In this essential guide, we’ll outline how you can sustain a consistent brand voice across your social profiles, and share our top tips to enhance your long-term social media marketing strategy.
What is social media branding?
Social media branding is how you utilise your social networks to grow, promote and evolve your brand’s identity. Put simply, it’s how you choose to portray your brand on social media.
With how prevalent these platforms are in modern society, this is very likely where someone first encounters your brand. So, the content on your profiles must be crafted and curated to clearly share your values and personality, in the same way you would approach your website or general advertising.
What are the key elements of social media branding?
An effective social media brand must get several key aspects correct to successfully resonate with audiences.
Consistency: You must maintain a consistent tone, style, and visual identity across your social media posts to reinforce brand recognition and trust.
Content creation: You must develop and share relevant and compelling types of content, including imagery and video content, that connects with people and aligns with your branding.
Engagement: You must actively interact with followers, responding to comments, messages, and mentions to foster relationships and build long-term loyalty.
Brand voice: You must establish a distinct, authentic brand voice that reflects your organisation’s personality and values.
Community building: You must cultivate a community through user-generated content (UGC) and create opportunities for your followers to participate and support your brand.
While each element is important, brand consistency is the most essential piece of the puzzle – and often the most challenging to enforce.
The importance of social media brand consistency
Consistency is the base for any stable, trustworthy relationship.
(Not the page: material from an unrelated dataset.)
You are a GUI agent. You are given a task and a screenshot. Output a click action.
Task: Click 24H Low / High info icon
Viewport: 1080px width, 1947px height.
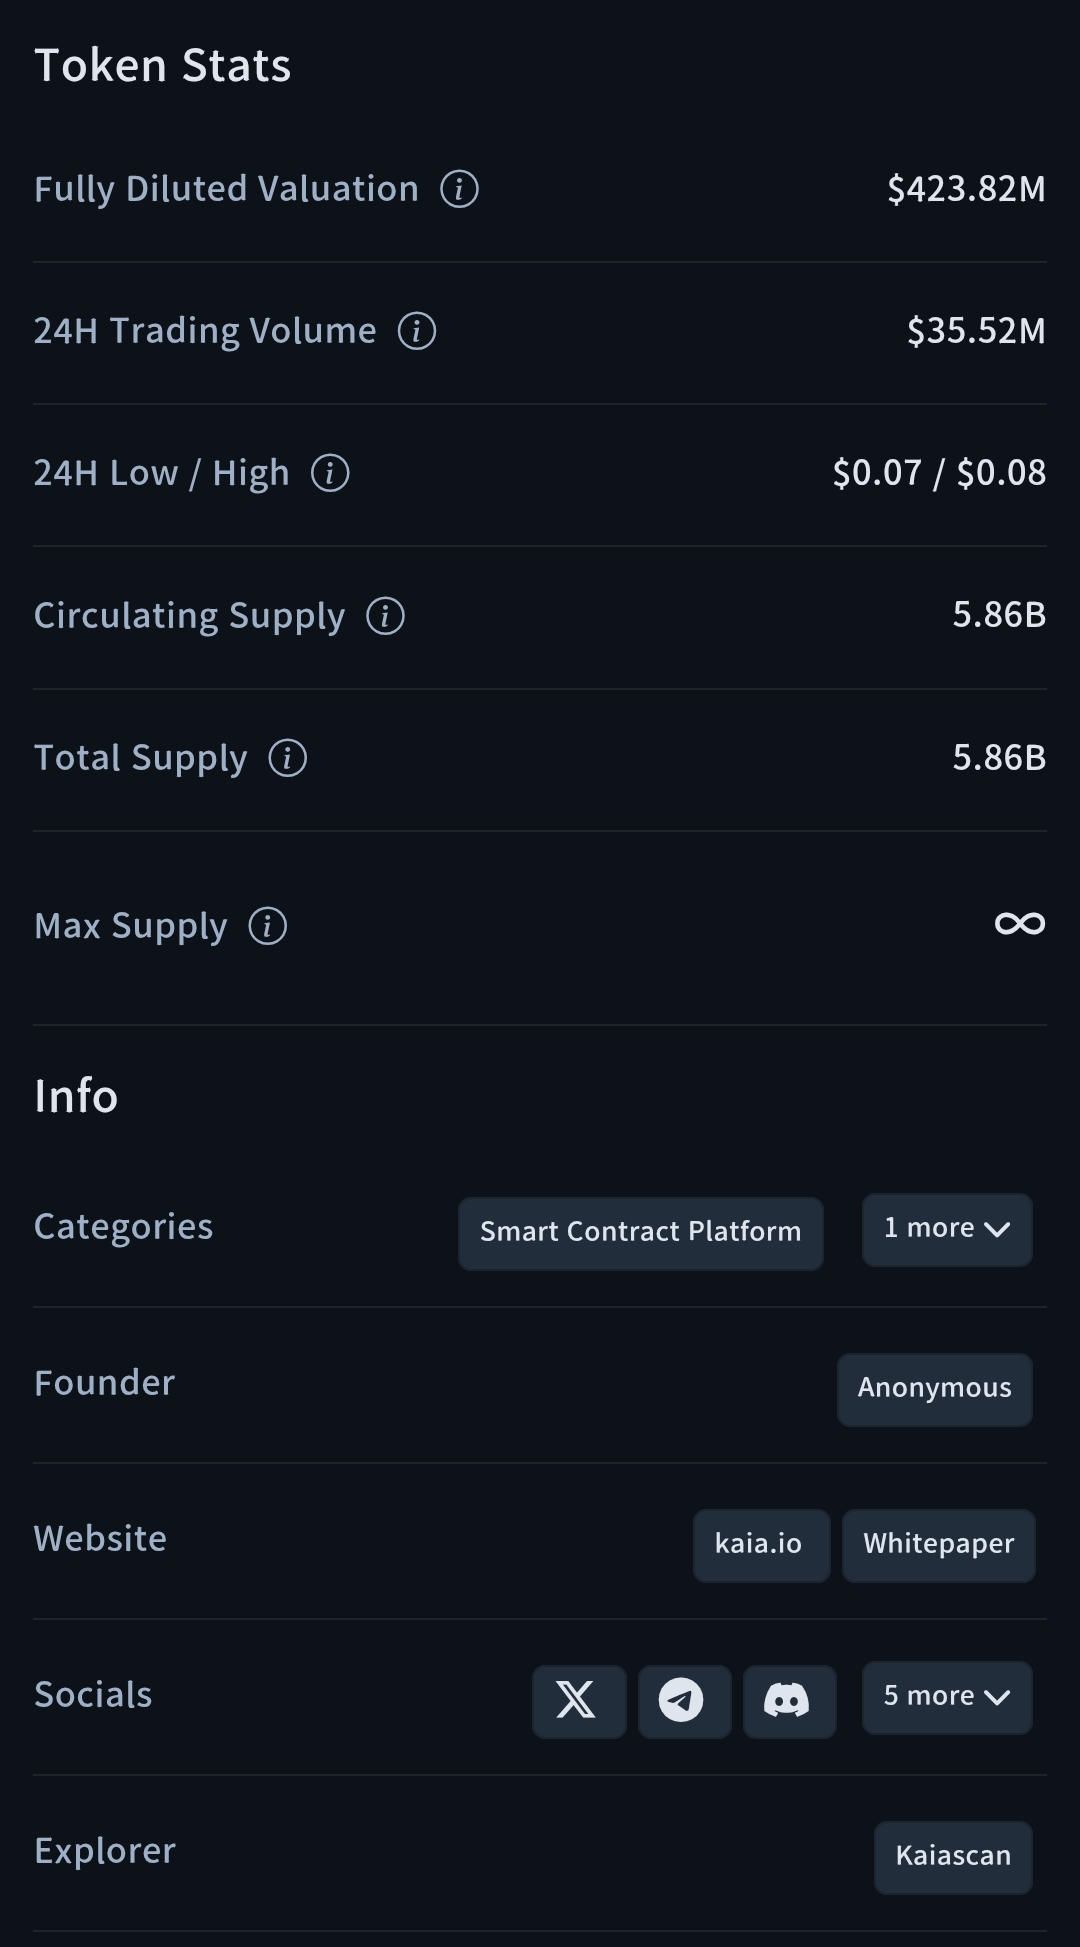point(330,473)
The relationship between you and your social media followers is no different.
Today’s consumers want to trust the brands they buy from. They want to feel they share the same values, speak the same language, and have comparable priorities. Especially on social media, which has always been a more “personal” environment, many people use these platforms to understand brands rather than buy from them.
This is why brand consistency is so vital on these channels. If your followers get mixed messages from your content, or markedly different experiences when they communicate with your brand through social media, they start to question what your brand stands for.
Questioning breeds mistrust, and mistrust is a slippery slope to losing followers and brand recognition.
Beyond damaging the trust of your followers, an inconsistent social media presence can also make your organisation appear unprofessional. If your posts deviate from your primary brand colours, mix up typographies or constantly change formats, it reflects a lack of internal organisation. And nobody wants to buy from a brand that appears disjointed.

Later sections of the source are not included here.